Policymakers could help remove that pressure by allowing states and districts some flexibility in how they evaluate teachers in non-tested subjects and use those results. This would enable sites to set more realistic timelines and share what they’re learning. Delaware; New Haven, CT; and Charlotte-Mecklenburg, N.C.,, are in the vanguard of these efforts, to name a few. Why wouldn’t we create the opportunity to learn from these early front runners?
The primary purpose of teacher evaluation data should be to support teacher growth and improvement. Even in subjects with validated assessments, like literacy and math, test scores alone don’t indicate how effective a teacher has been. We need to be even more cautious about how we use new assessments without a proven track record. As states and districts consider how to use such information for personnel decisions, its common sense to make this transition carefully, gather data on how the measures perform, make adjustments as necessary, and give teachers and administrators time to adjust. It’s not our norm in education to iterate in this way, but we’ve already seen how successful this approach can be.
The primary purpose of teacher evaluation data should be to support teacher growth and improvement.
Hillsborough County, FL, for example, is gathering three years of evaluation data before using the results for high-stakes purposes—and it’s sharing what it’s learning with other Florida districts through the Florida Association of District School Superintendents. Similarly, the Denver Public Schools and the Pittsburgh Public Schools have significantly revised their evaluation systems based on data and feedback from teachers and principals.
Earlier this winter, the Gates Foundation released the final report from the Measures of Effective Teaching project—a large research study that validated multiple measures of teaching performance with the help of 3,000 teachers who opened up their classrooms for study. The foundation also released a set of guiding principles for implementing improvement-focused teacher evaluation systems, based both on the MET research and on the experiences of districts with whom we have worked over the past four years.
One set of principles focuses on ensuring high-quality data by using measures that are valid and reliable and that can be attributed accurately to the individual teacher. That’s important because teachers deserve measures that are fair, respectful of teaching, and that they can trust to provide useful information to support their improvement. The MET project identified three such measures—classroom observations of teaching practice; student surveys of the instructional environment; and student growth on both state tests in English language arts and mathematics and on more cognitively challenging supplemental assessments.
We understand that finding a fair and reliable way to measure effective teaching in non-tested grades and subjects is difficult and important. And we’re really excited by the progress we see toward more effective teacher support and evaluation systems around the country. But proceeding carefully in non-tested grades and subjects would give us time to assess these new measures so that they’re thoughtfully designed and can provide useful and unbiased feedback on both teacher and student performance.

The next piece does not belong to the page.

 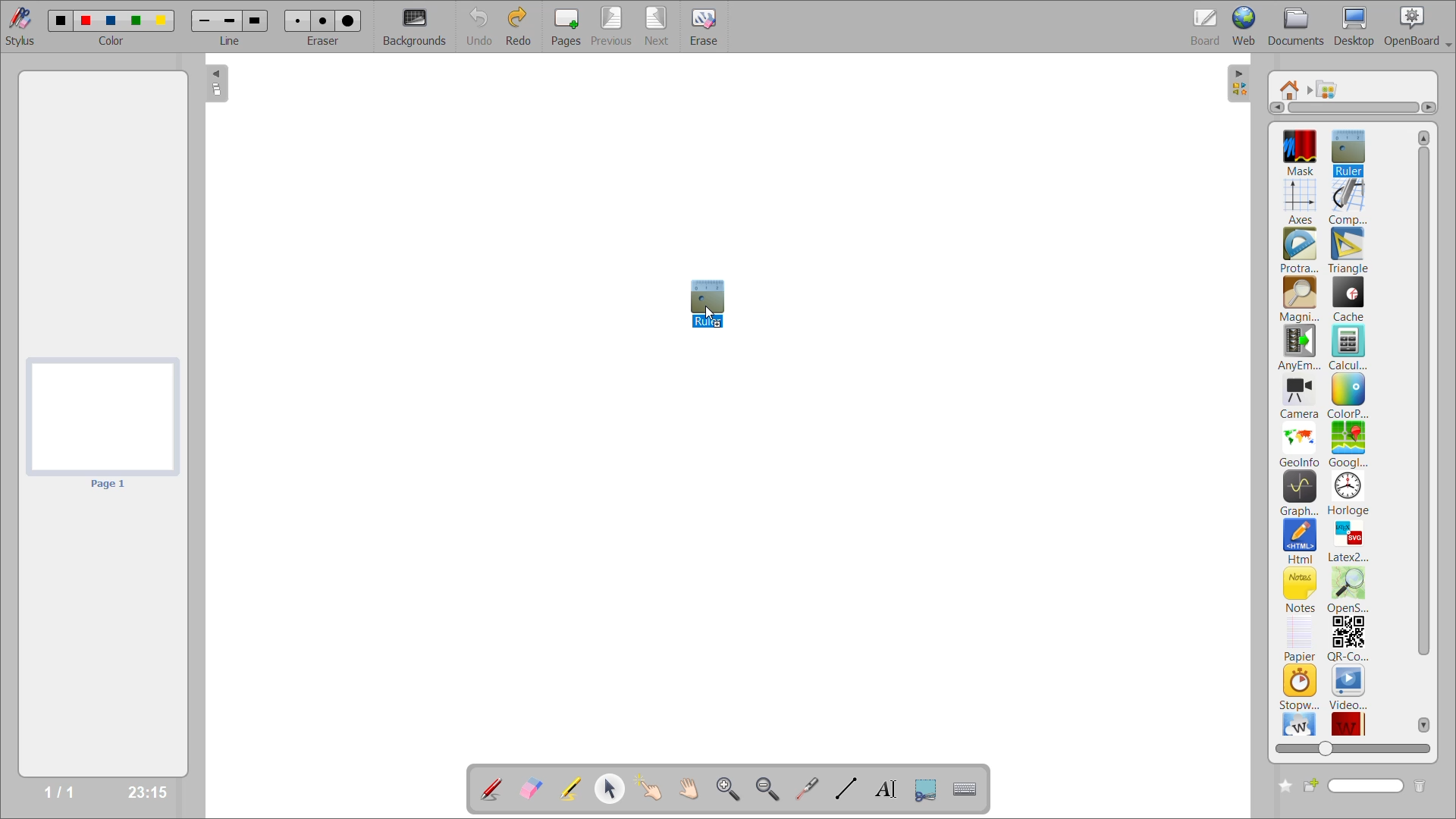 What do you see at coordinates (348, 20) in the screenshot?
I see `eraser 3` at bounding box center [348, 20].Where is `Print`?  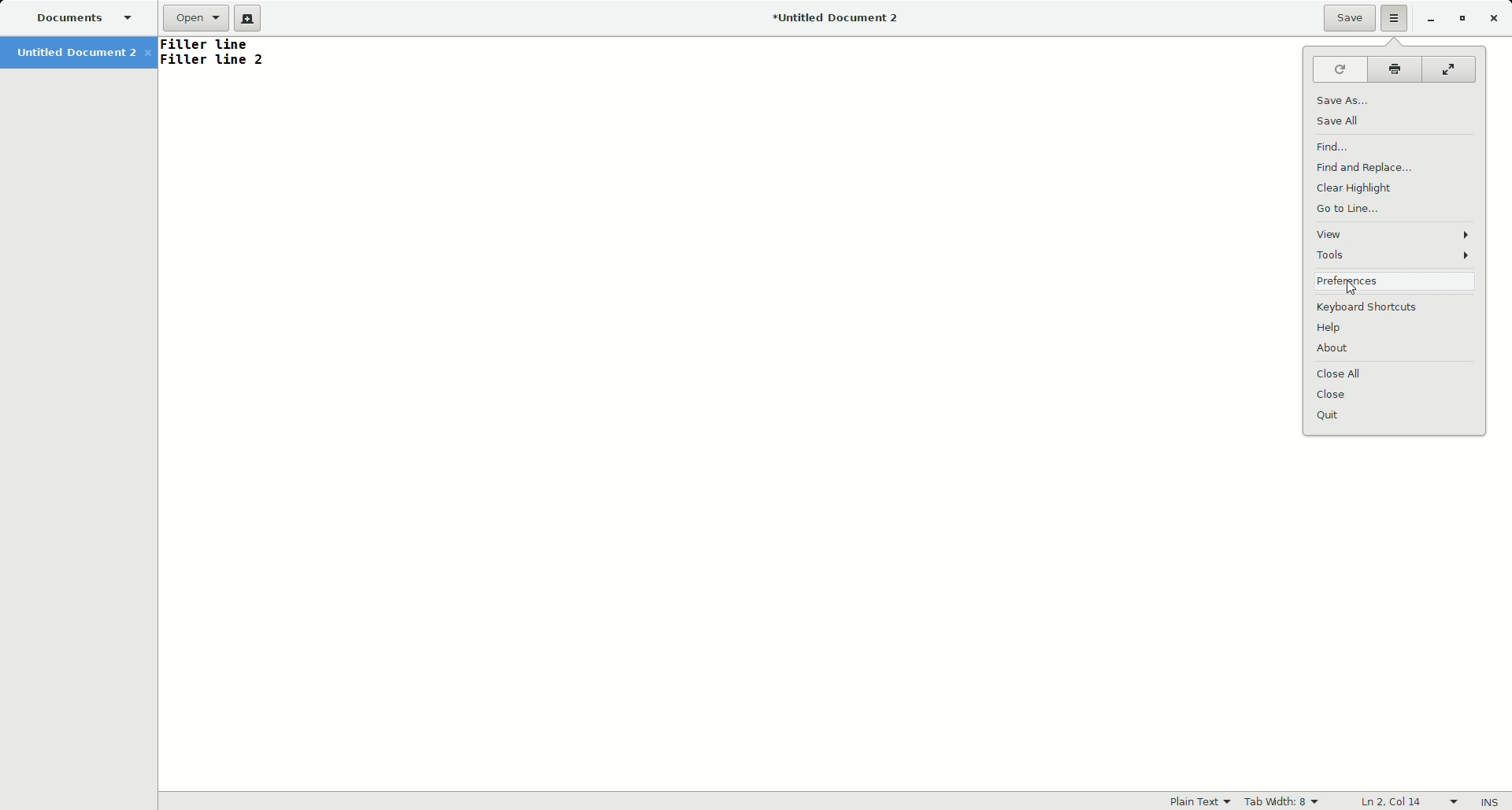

In the interim, states and districts should not use yet-to-be-validated measures of student learning for high-stakes purposes for teachers. Nor should they hold teachers in non-tested grades and subjects accountable for math and ELA test results that can’t be properly attributed to their efforts. Instead, states and districts could consider weighing proven measures—such as classroom observations and student surveys—more heavily for such teachers. And they could use student learning objectives and other evidence of student learning for feedback and development only until they’re proven comparable and reliable across schools and classrooms.
It’s particularly important to be thoughtful now, as states and districts transition from their existing math and literacy tests to new assessments aligned with the Common Core-State Standards. Teachers are just starting to shift their practices to reflect the new standards. We’re going to learn a lot in the next few years as teachers help-create Common Core instructional materials, resources, and formative assessments in partnership with others. Getting the timing and sequencing right about how to connect these new assessments to teacher support and evaluation systems will be crucial. Let’s allow for the time needed before making quick decisions to meet an arbitrary deadline.
Using actual student growth as one measure of a teacher’s performance makes sense. After all, it’s why most teachers entered the profession in the first place: to help students learn. The foundation is committed to understanding how states and districts are gathering evidence of student learning in non-tested grades and subjects to identify places that are taking the most effective approaches and share their lessons more broadly.
Meanwhile, it’s sound practice and smart long-term policy to responsibly phase in new accountability metrics to ensure both their success and their survival. We fully expect states and districts to continue refining and improving their teacher development and evaluation systems over time, based on feedback, lessons learned, and evidence from their own data and from research.
The field should bring a similar mindset to judging how well teachers advance student learning in subjects beyond math and literacy. After all teachers in non-tested grades and subjects also deserve measures they can trust.